İBB’nin Kanal İstanbul’a ilişkin itirazları, 29 bilim insanının katkılarıyla kitaplaştırıldı. Çalışma, projenin olası etkilerini anlatıyor
İstanbul Büyükşehir Belediyesi (İBB), Kanal İstanbul’a ilişkin itirazları, “Kanal İstanbul Çok Disiplinli Değerlendirme” adıyla kitap haline getirdi. Kanal İstanbul Çalıştayı’nda yapılan sunumların bir araya getirildiği kitapla Kanal İstanbul’un muhtemel etkilerini ortaya koyuluyor. Kitabın editörlerinden Prof. Dr. Derin Orhon, Kanal’la yıllardır hor kullanılan İstanbul’a ölümcül bir darbe vurulmak istendiğini söyledi.
İBB tarafından 10 Ocak 2020 tarihinde bilim insanları, üniversiteler, sivil toplum kuruluşları ve meslek odalarının katılımı ile gerçekleştirilen Kanal İstanbul Çalıştayı’nda sunulan bildiriler, “Kanal İstanbul Çok Disiplinli Değerlendirme” adıyla kitap olarak basıldı.
Prof. Dr. Derin Orhon, Prof. Dr.Seval Sözen ve Prof. Dr. Naci Görür editörlüğünde hazırlanan kitap, İBB Florya Yerleşkesi’nde yapılan bir törenle tanıtıldı.
Toplantının açılış konuşmasını İBB İmar ve Şehircilik Daire Başkanı Gürkan Akgün yaptı. Akgün, Kanalın yaşam, orman, tarım ve suları geri dönülmeyecek şekilde yok edeceğini söyledi.
10 Ocak’ta yapılan çalıştay sonrası konusunda uzman bilim insanlarının Kanal’a ilişkin sakıncaları bu kitapla ele aldığına dikkat çeken Akgün, “Yapılan incelemeler ve değerlendirmeler sonrası Kanal İstanbul’un ÇED raporunda çok ciddi hatalar yapıldığını tespit ettik. Bu konuda İstanbullularla birlikte itirazlarımızı sunduk. Yine Kanal’ın beraberinde gelecek imar hareketinin de İstanbul’u trafikten çevreye, sudan doğaya çok olumsuz sonuçlar doğuracağını gördük, söyledik. İBB olarak Kanal İstanbul’a yönelik itiraz ve hukuki süreçleri sürdürüyoruz” dedi.

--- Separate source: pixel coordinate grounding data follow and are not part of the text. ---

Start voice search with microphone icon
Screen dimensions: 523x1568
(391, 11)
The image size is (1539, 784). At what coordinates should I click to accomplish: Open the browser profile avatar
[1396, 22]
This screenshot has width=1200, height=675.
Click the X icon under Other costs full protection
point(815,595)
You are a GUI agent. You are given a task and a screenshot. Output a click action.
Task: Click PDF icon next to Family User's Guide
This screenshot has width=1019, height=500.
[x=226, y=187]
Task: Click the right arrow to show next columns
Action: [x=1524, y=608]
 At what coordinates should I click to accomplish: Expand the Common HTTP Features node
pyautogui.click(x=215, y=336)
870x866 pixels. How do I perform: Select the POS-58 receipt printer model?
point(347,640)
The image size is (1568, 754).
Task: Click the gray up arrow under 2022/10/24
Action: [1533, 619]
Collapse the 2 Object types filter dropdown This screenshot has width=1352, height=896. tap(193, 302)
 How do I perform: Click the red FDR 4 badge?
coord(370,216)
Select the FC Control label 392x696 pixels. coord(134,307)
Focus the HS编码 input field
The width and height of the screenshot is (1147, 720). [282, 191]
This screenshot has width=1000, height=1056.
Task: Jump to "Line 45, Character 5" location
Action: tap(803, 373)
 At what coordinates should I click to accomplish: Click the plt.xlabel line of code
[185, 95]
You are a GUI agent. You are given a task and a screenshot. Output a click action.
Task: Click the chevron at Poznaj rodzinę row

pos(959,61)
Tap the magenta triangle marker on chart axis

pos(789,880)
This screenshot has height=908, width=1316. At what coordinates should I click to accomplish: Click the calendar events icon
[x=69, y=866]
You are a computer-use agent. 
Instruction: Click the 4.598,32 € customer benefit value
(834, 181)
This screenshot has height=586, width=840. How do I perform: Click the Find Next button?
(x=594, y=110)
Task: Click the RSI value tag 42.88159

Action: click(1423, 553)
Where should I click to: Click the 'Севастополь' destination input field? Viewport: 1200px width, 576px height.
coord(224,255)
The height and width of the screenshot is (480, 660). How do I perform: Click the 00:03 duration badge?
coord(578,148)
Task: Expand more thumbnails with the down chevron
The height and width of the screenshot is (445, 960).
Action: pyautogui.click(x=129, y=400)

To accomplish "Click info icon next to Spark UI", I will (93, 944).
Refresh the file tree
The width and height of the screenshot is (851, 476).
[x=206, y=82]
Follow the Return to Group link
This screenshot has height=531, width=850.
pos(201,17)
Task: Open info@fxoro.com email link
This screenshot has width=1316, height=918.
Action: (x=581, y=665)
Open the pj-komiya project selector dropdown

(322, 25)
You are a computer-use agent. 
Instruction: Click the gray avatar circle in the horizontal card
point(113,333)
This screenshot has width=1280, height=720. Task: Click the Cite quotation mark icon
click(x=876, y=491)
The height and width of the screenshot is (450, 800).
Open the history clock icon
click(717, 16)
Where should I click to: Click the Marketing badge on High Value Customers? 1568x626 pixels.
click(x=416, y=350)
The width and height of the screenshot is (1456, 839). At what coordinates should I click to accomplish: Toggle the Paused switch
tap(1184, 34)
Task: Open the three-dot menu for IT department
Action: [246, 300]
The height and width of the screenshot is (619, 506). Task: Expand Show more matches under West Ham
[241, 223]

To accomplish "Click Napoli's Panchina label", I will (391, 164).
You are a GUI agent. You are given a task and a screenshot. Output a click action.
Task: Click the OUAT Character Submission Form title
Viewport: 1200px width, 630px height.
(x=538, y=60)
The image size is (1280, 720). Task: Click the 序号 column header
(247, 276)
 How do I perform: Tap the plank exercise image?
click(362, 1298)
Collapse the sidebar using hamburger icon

Ardından kitabın editörlerinden Prof. Dr. Derin Orhon söz aldı. İstanbul’un yıllar boyunca sürdürülen politikalarla bu noktaya getirildiğine dikkat çeken Orhon, “Yıllar boyu İstanbul’u çok hoyrat kullandık ve bu noktalara getirdik. Şimdi de bu Kanal’la ölümcül bir darbe vurmak istiyorlar. Kanal İstanbul demek istemiyorum, bu Kanal’ın adının İstanbul’la anılmasını istemiyorum. Siyasi olarak bu kanalın akıbetini tahmin etmekte güçlük çekiyorum. Bilimsel amacı yok ama amacının ne olduğuna dair çok değişik spekülasyonlar var. Bunların bir bölümü de imar hareketleriyle görülüyor Umuyorum ki bu proje, projede denilemez, gerçekleştirilmeden unutulur” dedi.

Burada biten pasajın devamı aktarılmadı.